The variable here would be someone like a Nanai who can have a massive score ceiling but his base is mediocre so rounds Cows don't have good possession he scores sub par.
6 of Nanai's 13 scores were below Fifita's lowest (not counting a cameo appearance by Fifita around origin).
Could be worth a shot if you think his price has bottomed out after a few bad weeks and Cows have a nice run of games coming though.
Payne Haas is a bit of an exception as a prop he is still a gun just because his base is so high, it doesn't take much for his score to get quite high. Despite very few scoring/creative stats he scores really strongly most weeks.
He averaged only 8 points under Fifita even though Fifita outscored Haas' best score 7 times. Ceiling is low but floor is really high.
You could say AFB is a gun prop also and he bases quite well but is much more reliant on attacking stats - Haas averaged 1 point better than him but Haas only had 63 for the season in Scoring and Creative points, AFB had 208 (in 4 more games).
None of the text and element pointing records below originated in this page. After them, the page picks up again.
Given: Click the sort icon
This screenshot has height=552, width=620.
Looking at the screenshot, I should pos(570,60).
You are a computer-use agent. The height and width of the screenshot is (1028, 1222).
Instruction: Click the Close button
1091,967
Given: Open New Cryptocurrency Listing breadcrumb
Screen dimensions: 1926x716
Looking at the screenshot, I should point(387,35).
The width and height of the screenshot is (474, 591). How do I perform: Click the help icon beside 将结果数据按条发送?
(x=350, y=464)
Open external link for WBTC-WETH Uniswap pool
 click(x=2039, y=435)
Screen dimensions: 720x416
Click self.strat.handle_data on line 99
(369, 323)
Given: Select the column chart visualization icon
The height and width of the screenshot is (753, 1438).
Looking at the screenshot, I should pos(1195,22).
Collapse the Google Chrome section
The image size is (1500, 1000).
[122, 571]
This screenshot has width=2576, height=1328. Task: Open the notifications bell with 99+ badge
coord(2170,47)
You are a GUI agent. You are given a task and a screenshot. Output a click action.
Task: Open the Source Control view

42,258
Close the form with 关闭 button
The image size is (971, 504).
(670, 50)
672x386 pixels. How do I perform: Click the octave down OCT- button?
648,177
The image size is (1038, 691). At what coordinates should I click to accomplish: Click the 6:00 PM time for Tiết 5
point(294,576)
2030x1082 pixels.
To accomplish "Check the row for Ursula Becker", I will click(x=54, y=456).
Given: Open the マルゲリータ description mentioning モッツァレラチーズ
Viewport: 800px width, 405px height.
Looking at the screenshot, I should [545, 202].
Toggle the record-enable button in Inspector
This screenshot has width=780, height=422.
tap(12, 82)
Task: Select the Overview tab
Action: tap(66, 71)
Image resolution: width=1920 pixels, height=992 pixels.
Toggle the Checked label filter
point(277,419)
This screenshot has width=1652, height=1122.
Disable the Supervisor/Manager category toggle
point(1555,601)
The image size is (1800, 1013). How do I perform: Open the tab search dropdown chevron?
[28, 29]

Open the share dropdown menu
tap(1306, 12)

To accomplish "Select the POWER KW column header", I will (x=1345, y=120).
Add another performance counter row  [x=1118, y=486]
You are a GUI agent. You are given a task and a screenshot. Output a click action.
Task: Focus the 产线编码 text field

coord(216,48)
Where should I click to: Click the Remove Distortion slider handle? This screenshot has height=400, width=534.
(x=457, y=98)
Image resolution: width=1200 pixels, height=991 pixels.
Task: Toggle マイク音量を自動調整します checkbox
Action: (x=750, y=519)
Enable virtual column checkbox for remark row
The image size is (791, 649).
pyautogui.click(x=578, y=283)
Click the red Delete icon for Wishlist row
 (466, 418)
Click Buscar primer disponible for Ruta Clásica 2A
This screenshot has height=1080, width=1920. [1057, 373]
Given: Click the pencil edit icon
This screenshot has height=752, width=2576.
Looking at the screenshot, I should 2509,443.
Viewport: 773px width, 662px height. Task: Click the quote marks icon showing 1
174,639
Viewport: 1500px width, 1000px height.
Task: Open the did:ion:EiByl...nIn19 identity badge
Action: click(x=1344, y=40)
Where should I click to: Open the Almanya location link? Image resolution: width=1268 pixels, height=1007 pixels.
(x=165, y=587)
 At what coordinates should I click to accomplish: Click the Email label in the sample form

If Warriors and Broncos both started struggling you'd expect Haas is much better of the two to have as AFBs attack dries up.
I don't think there would be many forwards who are a non-gun that can feast on attacking points. This could be Nanai though, or someone like Bryce Cartwright.
Otherwise commonly a winger a who does bugger all in base but can score a heap of tries.
Especially with the winger this would be a 'match up dependent' guy. When his team have a game they should win you include him in your scoring players, if you think his team have a pretty tough game you maybe look elsewhere because you know unless he gets a try his score will be ****.
I think I'm still getting my head around locks being considered second rowers and not middles.
So how can possession stats help? Just in determining when to buy/sell once the 3-game average kicks in?
I think collecting BiP time for the entire league is a bridge too far (just too much time) but using league-wide stats and adjusting for team possession might be doable as an alternative to re-watching and doing only Sharks games in great detail. How could that be presented to be helpful to the SC boffins?